É um pouco significativo que a extrema-direita em Portugal tente fazer o seu discurso nacionalista contra os migrantes pobres. A dimensão de integração social na sociedade portuguesa desses imigrantes pobres é fundamental na defesa da democracia portuguesa contra essas teses racistas e xenófobas. A questão das migrações, nas suas diferenças, a migração dos tais estrangeiros ricos com o problema da habitação, a migração dos estrangeiros pobres para o trabalho intensivo, e a saída significativa dos mais jovens, mais qualificados, por causa dos baixos salários, procurando alternativas no estrangeiro, é hoje uma dimensão fundamental de como a ausência de políticas que enfrentam o modelo económico português que tem de ser abordada.

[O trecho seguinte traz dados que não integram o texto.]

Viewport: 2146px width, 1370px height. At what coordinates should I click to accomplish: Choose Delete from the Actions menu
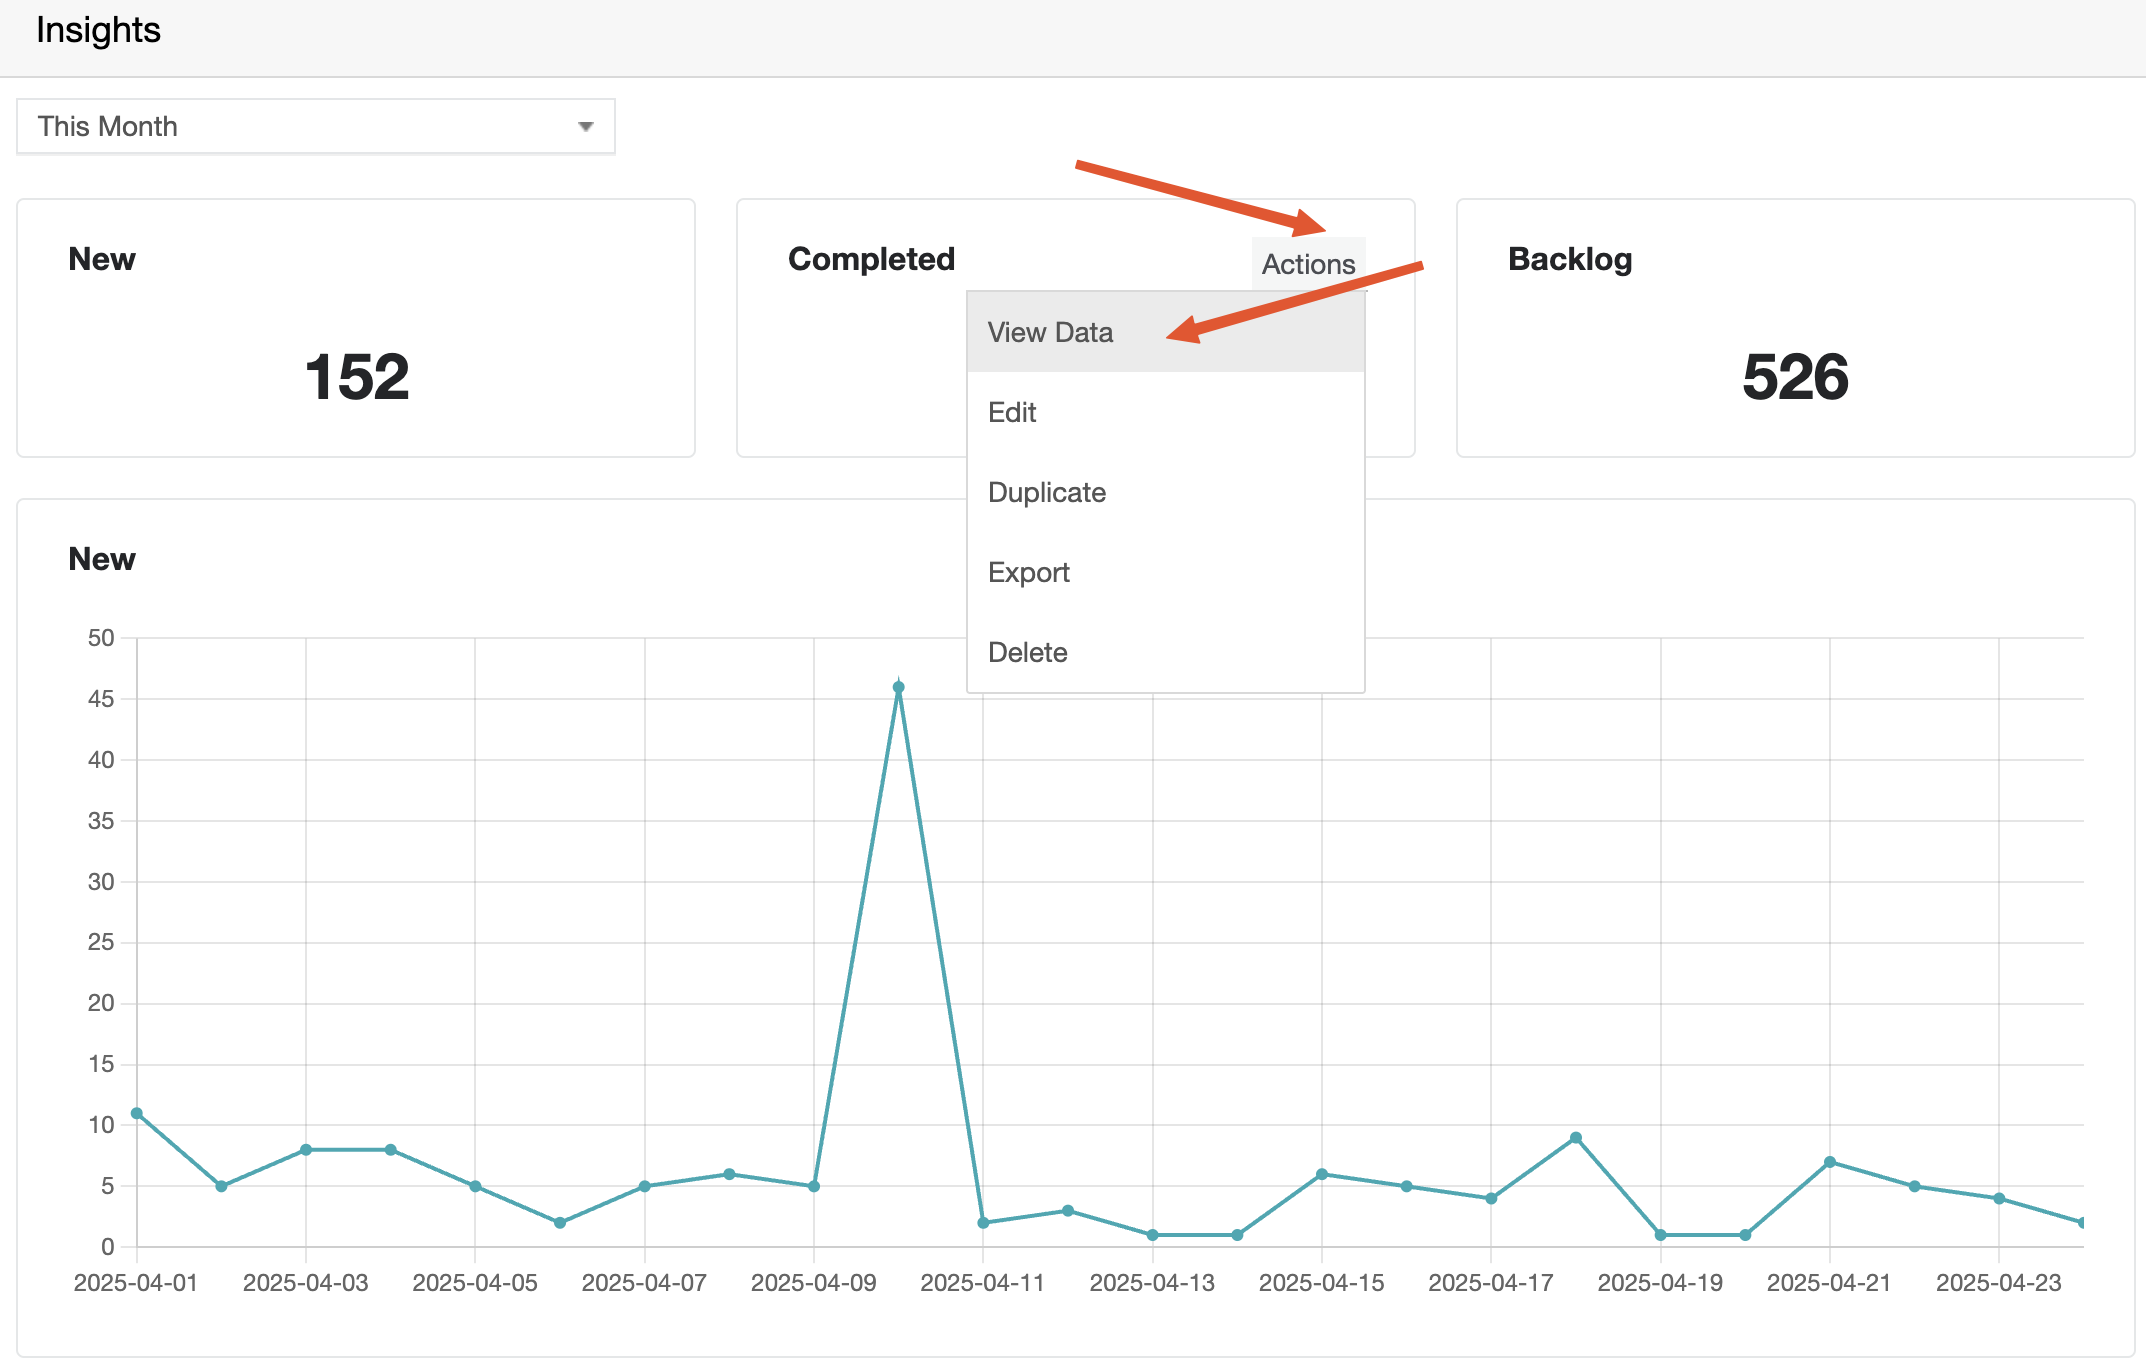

Também tenho de dizer isto: somos um conjunto de pessoas que formou uma associação cívica que está a dar os primeiros passos. Pedimos alguma paciência. Não conseguimos responder a tudo no curto-prazo. Mas temos esse horizonte. Queremos trabalhar todos estes temas.

Temos a perceção que há uma enorme dificuldade em fazer cortes nos temas: como é que falamos de transição energética sem falar de modelo económico, como é que falamos de modelo económico sem falar de migrações, como é que falamos de migrações sem falar de habitação, como é que falamos de habitação sem falar sobre… As coisas estão todas ligadas umas às outras. Queremos compor esse puzzle. Ir colocando as peças no lugar certo, para que essa ideia de modelo de desenvolvimento multidimensional (democracia, clima, economia, políticas sociais, participação política) se torne num horizonte transformador e progressista. É a nossa intenção.

* Com a devida vénia a Causa Pública.